The Bureau of Labor released its monthly unemployment report for June last Friday. Non-farm employment increased by only 18,000 jobs for the month while the unemployment rate bumped up from 9.1% in May to 9.2% in June. That contrasted with the expectation amongst 85 economists surveyed by Bloomberg that predicted job growth for June in the range of 45,000 to 175,000 jobs.

Pay scant attention to the conventional unemployment rate. It doesn’t capture the breadth of unemployment in America. Each month when the Bureau of Labor Statistics News Release on The Unemployment Situation hits the press, I jump to Table A-15 of the release which reports “Alternative measures of labor underutilization”- often referred to as the underemployment rate.
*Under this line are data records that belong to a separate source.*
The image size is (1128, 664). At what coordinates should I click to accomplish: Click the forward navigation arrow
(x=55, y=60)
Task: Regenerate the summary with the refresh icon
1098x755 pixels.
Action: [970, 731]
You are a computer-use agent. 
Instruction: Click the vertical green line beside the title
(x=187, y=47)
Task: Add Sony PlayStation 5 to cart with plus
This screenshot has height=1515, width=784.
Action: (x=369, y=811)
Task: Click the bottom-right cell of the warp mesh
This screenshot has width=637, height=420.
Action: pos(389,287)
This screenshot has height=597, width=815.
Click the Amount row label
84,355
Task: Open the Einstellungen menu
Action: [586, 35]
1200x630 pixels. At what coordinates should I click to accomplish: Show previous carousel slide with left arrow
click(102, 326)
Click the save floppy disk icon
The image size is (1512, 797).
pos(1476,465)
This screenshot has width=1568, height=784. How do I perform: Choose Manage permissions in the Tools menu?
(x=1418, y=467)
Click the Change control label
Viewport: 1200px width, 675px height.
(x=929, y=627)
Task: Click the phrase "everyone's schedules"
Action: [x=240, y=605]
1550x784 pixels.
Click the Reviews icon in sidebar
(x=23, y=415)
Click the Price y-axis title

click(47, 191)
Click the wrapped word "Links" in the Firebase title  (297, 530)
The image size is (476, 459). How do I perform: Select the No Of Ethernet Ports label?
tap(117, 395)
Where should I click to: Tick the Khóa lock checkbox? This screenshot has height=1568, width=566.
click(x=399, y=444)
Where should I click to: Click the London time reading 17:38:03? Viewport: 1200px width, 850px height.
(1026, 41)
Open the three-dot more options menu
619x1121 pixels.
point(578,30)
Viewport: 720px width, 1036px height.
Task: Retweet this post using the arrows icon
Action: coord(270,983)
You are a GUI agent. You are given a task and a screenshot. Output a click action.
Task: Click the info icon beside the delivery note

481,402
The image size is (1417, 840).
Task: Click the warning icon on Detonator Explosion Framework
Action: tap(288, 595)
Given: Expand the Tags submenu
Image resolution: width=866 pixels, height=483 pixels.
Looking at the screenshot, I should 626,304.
The underemployment rate captures not just the unemployed but also those part- time workers who would prefer a full-time position and people who want work but have given up looking. Last month, that broader measure of unemployment increased from 15.8% to 16.2%.

What’s alarming is how little the underemployment rate has changed since peaking at 17.2% in December 2009. It’s stuck on the dial and trending upward in a more pronounced way that the conventional measurement of unemployment. Take a gander at the graph of annual underemployment for the past decade below (Source: Bureau of Labor Statistics).

 

 

Underemployment Rate: 2001-2011

Though the economy is no longer shrinking (though growth is anemic) unemployment is not improving. Hiring isn’t keeping pace with the growth in the labor force. Just to maintain unemployment at current levels would require adding 125,000 jobs monthly; to decrease unemployment would require 250,000 new jobs. The effect of chronic underemployment is especially acute for minorities (black and Hispanic workers) and those with less than college degrees.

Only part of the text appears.